Embora o pico de inflação mundial pós-pandemia pareça ter sido controlado, os americanos continuam preocupados, e com razão, com os preços dos medicamentos e da habitação. Harris propôs medidas para evitar a manipulação de preços, mas estas têm sido amplamente (e deliberadamente) mal interpretadas. Ela não está a defender que o governo federal fixe os preços, e muitos estados já têm leis contra a manipulação de preços para impedir que as empresas tirem partido de situações excecionais como furacões e inundações. Se há coisa que a pandemia mostrou, foi que essas políticas devem ser reforçadas e aplicadas.

Do mesmo modo, a Lei de Redução da Inflação (IRA, na sigla em inglês) continha disposições destinadas a fazer baixar os preços de produtos farmacêuticos como a insulina – um medicamento (centenário) indispensável para os diabéticos – de níveis, obviamente, exorbitantes. No entanto, os Estados Unidos poderiam fazer muito mais para baixar os preços dos medicamentos para níveis mais próximos dos registados na Europa, onde existem leis mais rigorosas contra os abusos de poder de mercado. Harris procurará fazer exatamente isso, ao passo que Trump prometeu desmantelar a IRA, aumentando assim os preços para os americanos.

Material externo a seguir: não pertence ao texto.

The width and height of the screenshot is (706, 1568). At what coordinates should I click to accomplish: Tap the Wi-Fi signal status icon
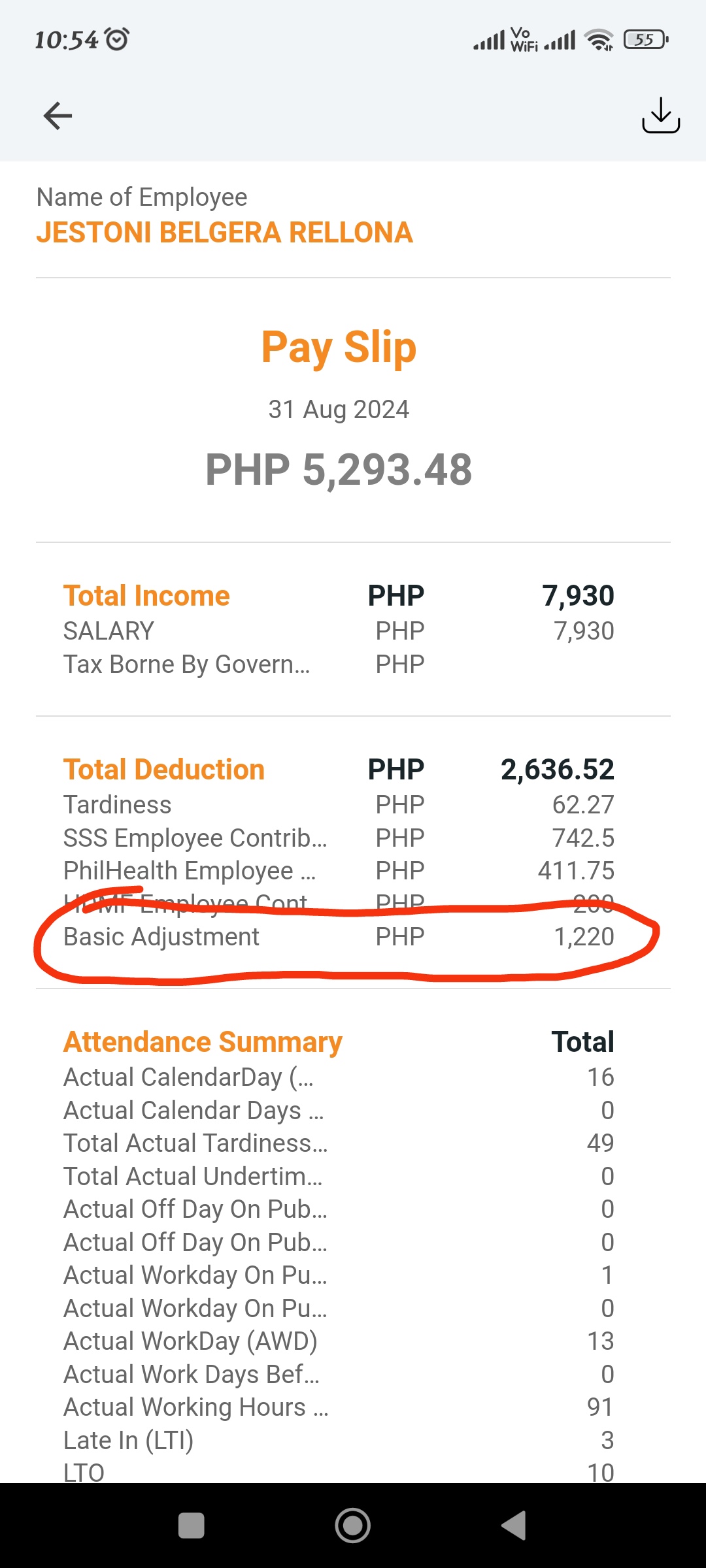[x=599, y=40]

Trump promete também aumentar as tarifas – para uma taxa de 100% sobre os produtos provenientes da China – o que irá simplesmente aumentar os preços do vestuário, dos eletrodomésticos e de muitos outros bens que os americanos comuns compram. Na verdade, toda a sua agenda económica equivale a um enorme imposto regressivo sobre os americanos de rendimentos médios e baixos. A sua liberdade como consumidores será reduzida, porque terão menos para gastar como quiserem.

Além disso, enquanto Harris lançou um plano abrangente para aumentar a oferta de habitação e reduzir o seu custo – e para aumentar a acessibilidade dos compradores de casas pela primeira vez – Trump mantém-se em silêncio sobre esta questão crucial.

Por último, para apoiar a liberdade dos americanos de viverem de acordo com o seu potencial, a agenda de Harris inclui uma visão e algumas medidas concretas iniciais para alargar as oportunidades, especialmente o espírito empresarial. Essas medidas são positivas tanto para quem pretende iniciar um negócio como para a economia em geral.

Trump é um testemunho vivo do repúdio da direita pela liberdade. Felizmente, Harris está a mostrar o que acontece quando os progressistas abraçam e promovem este valor americano fundamental.